Start Your Day with a Glass of Water
This is probably the easiest thing you could do if you are trying to drink more water because you are literally starting off on the right foot. Not only are you getting your first glass of the day in, but this is also optimal for your digestion. Add a hint of lemon to coat your stomach lining before consuming any foods. You can also leave your glass of water on your nightstand so that it is visible to you as soon as you wake up in the morning.
If you are not the best at remembering how much water you drink throughout the day, then set some reminders. There is nothing wrong with keeping tabs on yourself and setting up a recurring alert on your phone or computer to ping you at the same time every day. You can also download an app such as Daily Water Tracker Reminder, WaterMinder, or Daily Water to ping you when it is time for another glass. This makes it easier to get up and grab a glass of water and track your progress.
Drink a Glass Before or During Each Meal
Swap your glass of OJ at breakfast for a glass of water, or your glass of wine at dinner for a glass of sparkling water or tap water. Make the extra effort to have some water before or during each of your meals to get those necessary glasses in. If you are really craving a lemonade with your lunch, have a glass of water beforehand. It plays an important role during the digestive process.
Nowadays you can add a variety of different flavors to your water in several different forms. “I like to add an organic flavored tea bag, hibiscus has a natural sweet/floral flavor, and you can literally pop it right into a cold water bottle, shake it up, and drink,” says Vand. Other options include Jasmine green tea or mint tea. “Experiment with flavored ice cubes by freezing your favorite 100 percent-juice in an ice cube tray and popping a couple of cubes into your water,” suggests Cassetty. She is also a fan of seltzer water as long as it doesn’t contain any artificial flavors or sweeteners. You can also always add fresh fruit. We recommend throwing in some lemon, lime, mashed berries or cucumber into a pitcher and storing it in the fridge overnight. The flavor sits and it is delicious by morning.

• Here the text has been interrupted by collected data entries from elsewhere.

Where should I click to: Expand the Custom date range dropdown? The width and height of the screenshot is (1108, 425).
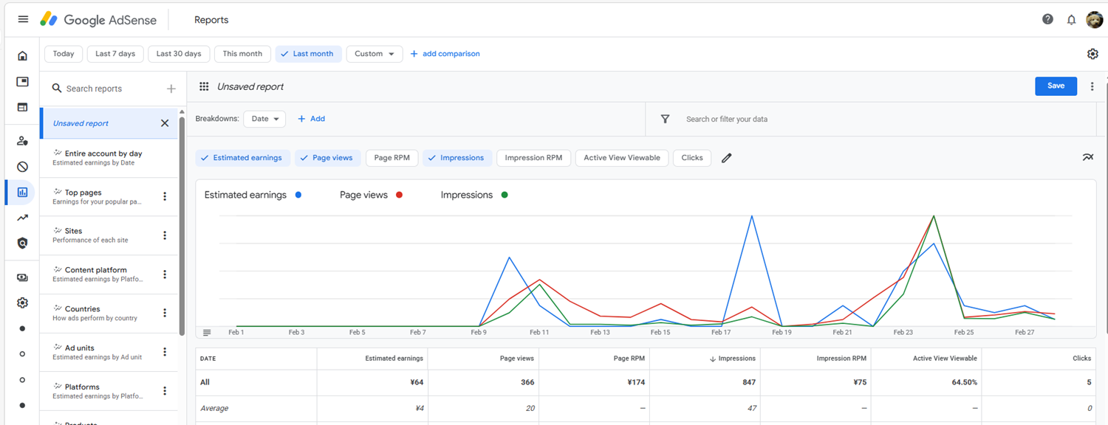[375, 54]
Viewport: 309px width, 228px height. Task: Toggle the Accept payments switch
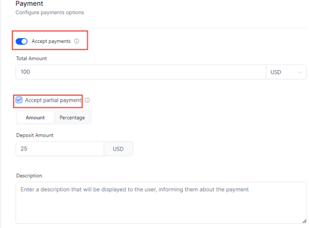point(21,41)
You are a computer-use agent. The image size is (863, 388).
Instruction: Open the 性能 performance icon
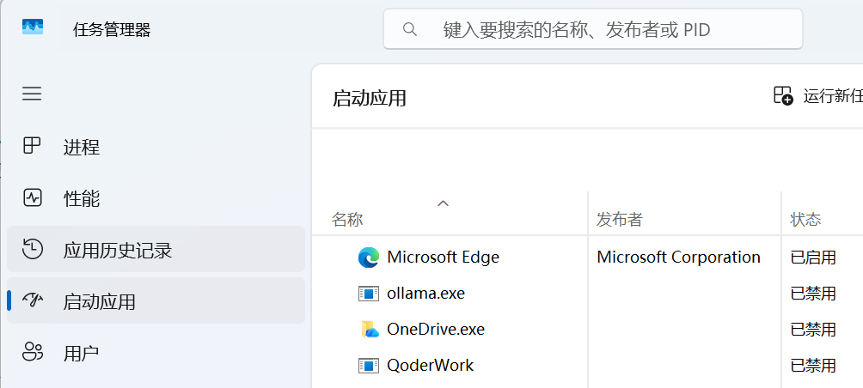click(x=32, y=197)
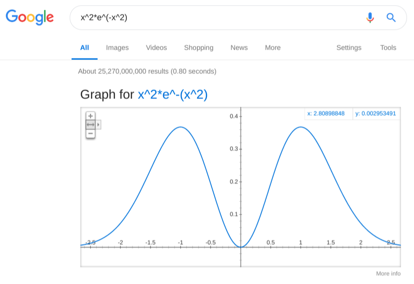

Buy a Reusable Water Bottle
Yes, this is great for environmental purposes and we should be riding this train anyway, but it is great for your water intake as well. Having a trusty water bottle on hand at all times just makes it easier to get up and refill it. It seems to be quite tempting for most people and a lot of us do drink more water as a result. It is all psychological, but it works! According to Zeahlot Lopez, M.S., LMFT LPCC, we have to remind ourselves that if we don’t have the right balance in our system, nothing else will work properly. “Water is what makes everything else run and it is important to our mood which impacts others,” she says. Lopez also explains that an aesthetically pleasing water bottle can also make you more excited to drink water. “It is all a mindset. Prioritize feeding your body what it needs,” she says.
Eat Water-Rich Foods
Still can’t drink more water? Try eating as much water content as possible then. Yes, that may sound a bit weird at first, but hear us out. There are plenty of water-rich foods out there that can help keep us hydrated and be very beneficial for those of us who aren’t the best water drinkers just yet. The USDA has listed some foods that have some high water content to keep you hydrated through your diet. For example, one cup of chopped celery contains about 96.4 grams of water, while one cup of spinach contains approximately 27.4 grams of water. On the other hand, one cup of pineapple chunks contains about 142 grams of water, while one of a cup of apples (with skin) contains about 107 grams of water. The USDA’s National Nutrient Database is filled with plenty of information if you’re looking to search for information on specific foods.